## GIVEN TEXT

= Beginning of Section =

Ice baths: The effects of three different immersion times on numbness (sensation of pressure), surface temperature and perceived pain.

Objectives: Determine if numbness differs in magnitude and duration between 10, 15 and 20 minute ice bath immersions, when temperature is held constant.

Design: Dependent variables: sensation of pressure (g), perceived pain (cm), and skin temperature (degrees C). A repeated measures 3 x 19 factorial guided study.

Conditions were 10, 15 and 20 minute ice bath immersions. Measurement times were before immersion, 1, 3, 5, 7, 9, 10, 11, 13, 15, 17, 19 and 20 min immersion and 1.5, 3, 5, 7, 9 and 11 min post-immersion.

Subjects: Eighteen college-aged volunteers.

Measurements: Subjects participated in three ice bath immersions (10, 15 and 20 min). Sensation of pressure was tested over the anterior talofibular ligament prior to immersion and 1.5, 3, 5, 7, 9 and 11 min post-immersion.

Cold induced pain was recorded at baseline (prior to treatment), every two minutes during immersion (beginning with 1 min), immediately following foot removal (10, 15 and 20 min), and directly following each monofilament reading (1.5, 3, 5, 7, 9 and 11 min post-treatment).

= End of Section =

(Collected data)
= Beginning of Section =

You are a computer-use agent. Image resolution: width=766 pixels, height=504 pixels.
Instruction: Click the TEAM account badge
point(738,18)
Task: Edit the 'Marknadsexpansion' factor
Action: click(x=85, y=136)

= End of Section =

In the ice bath text, over which structure was sensation of pressure tested?

## RESPONSE TO THIS EXERCISE
The anterior talofibular ligament.